WHAT THIS TASK INVOLVES: Write the next part of the post below about undeclared war undermining U.S. democracy, picking up after its final sentence.

SUPPLIED PASSAGE:
Thursday, June 14, 2012

Undeclared War Undermines U.S. Democracy


Escalating “executive war”—war by the Imperial Presidency without Congressional authorization or oversight—against Iran and Pakistan is alienating foreign friends, radicalizing foreign adversaries, undermining U.S. democracy, and setting American society up for blowback.


What under Bush-Cheney neocons was touted as a war against anti-U.S. terrorists has now become a war against Muslim political activists who may not have any intent of attacking the U.S. and may not even be fighting against their own governments. They may simply be innocent bystanders who fit profiles used to excuse murder, in the case of drone attacks that kill unidentified individuals, or industrial disaster, in the case of cyberwar sabotage. And that cyberwar sabotage, whose computer code weapons have already gone viral and spread out of control around the world, could strike anywhere, including back in the U.S. Cyber chickens are flying home to roost. The Obama wars take distinct forms depending on the country – economic and technological against Iran (supplementing a highly public economic war and a terrorist campaign murdering nuclear scientists that may in the future be tied definitively to the White House), drone bombing against Pakistan—but appear to fit a consistent pattern of violating Constitutional requirements that Congress approve war and provide oversight.

As Congressman Dennis Kucinich, the leading Congressional advocate of a tempered and rational foreign policy, warned in his recent letter to President Obama demanding an accounting for his unauthorized use of drones:
The fact that they are conducted with complete impunity and with no accountability threatens to set a dangerous precedent that could unravel the very laws and international standards the U.S. helped to create.  Even the most ardent supporter of the current President should consider the precedent created by granting the President the power to circumvent the Fifth Amendment to the United States Constitution. [Kucinich Leads Congress in Demanding Accountasb ility and Transparency for Drone Strikes,” Kucinich. House.Gov 5/31/12.] 
Kucinich also warned in his letter that targeting “ terrorist suspects whose identity does not need to be known goes further than what Congress authorized when it passed the 2001 Authorization for the Use of Military Force (AUMF) after the attacks of September 11th (9/11). As you know, the AUMF only authorized the use of force against those responsible for the attacks of 9/11 and those who harbored them, not against individuals whose identity is unknown, but that merely fit a certain profile of suspected terrorist activity.

Both the drone attacks and the cyberwar have been cloaked in a relatively transparent security blanket that has long since ceased fooling anyone but that continues to obstruct the due process of law in the U.S. that rests on the ability of the system of government to hold powerful officials accountable for their actions. Obama Administration leaked formed the basis of a recent New York Times piece by David Sanger detailing the Obama Administration’s complicity in the cyberwar attack on Iran. Thus does Obama continue one of the worst abuses of the neo-con era – the attempts by the White House to position itself above the law.

EXTRACTED ENTRIES:
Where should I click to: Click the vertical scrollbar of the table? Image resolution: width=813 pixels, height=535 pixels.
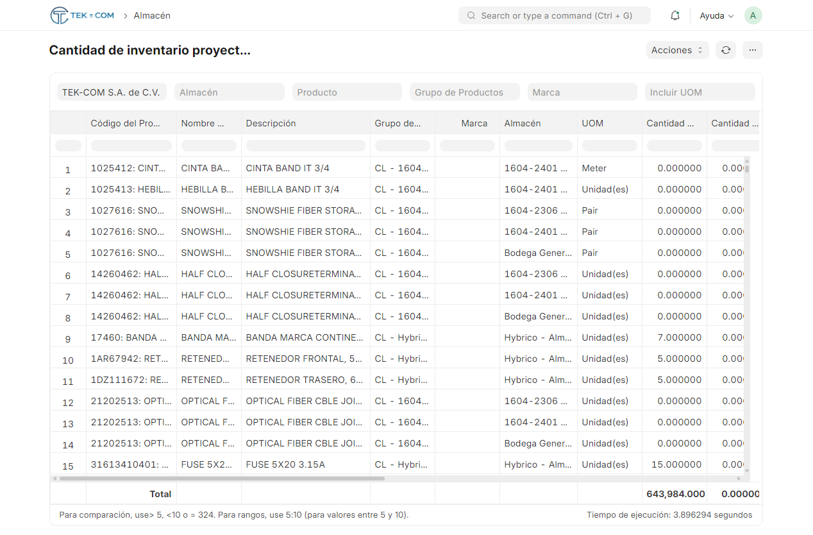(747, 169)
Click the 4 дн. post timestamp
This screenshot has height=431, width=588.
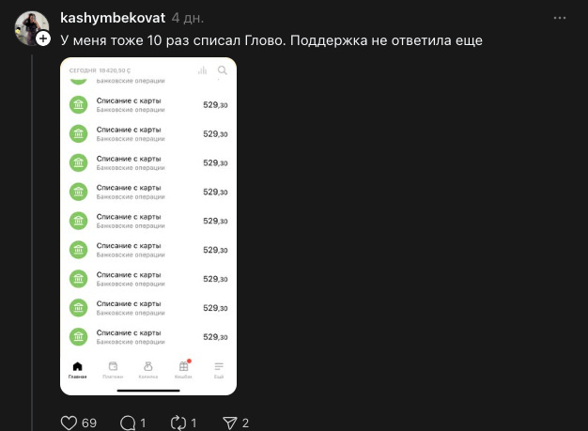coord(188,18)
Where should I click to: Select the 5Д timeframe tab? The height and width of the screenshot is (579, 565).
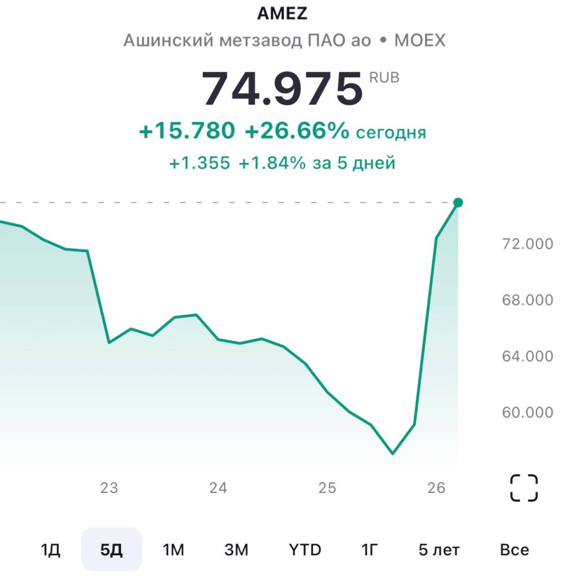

ANSWER BELOW:
The Christian Science Monitor bluntly spelled out one of the blowback routes of this new global threat:
the possibility that such attacks could provide a digital copy of the cyberweapon to rogue nations or that hacktivists could reverse-engineer the weapon for use against the power grid or other key US infrastructure.
Officially revealing the U.S. policy of attacking foreigners in their home countries with drones, White House Counterterrorism adviser John Brennan, as quoted in Washington Post 4/30/12, stated:
...let me say it as simply as I can. Yes, in full accordance with the law — and in order to prevent terrorist attacks on the United States and to save American lives — the United States government conducts targeted strikes against specific al-Qaeda terrorists, sometimes using remotely piloted aircraft, often referred to publicly as drones.
The anti-Iranian cyberwar remained mired in controversy, with both the Obama Administration and Israel’s Mossad seemingly competing for credit, oblivious to the strong possibility that both will be condemned by history for opening wide this new Pandora’s Box. Washington may not have invented cyberwar, but it certainly is making few efforts to delay the arrival of a new, nasty world in which low-cost, highly dangerous cyberwar will ravage global societies.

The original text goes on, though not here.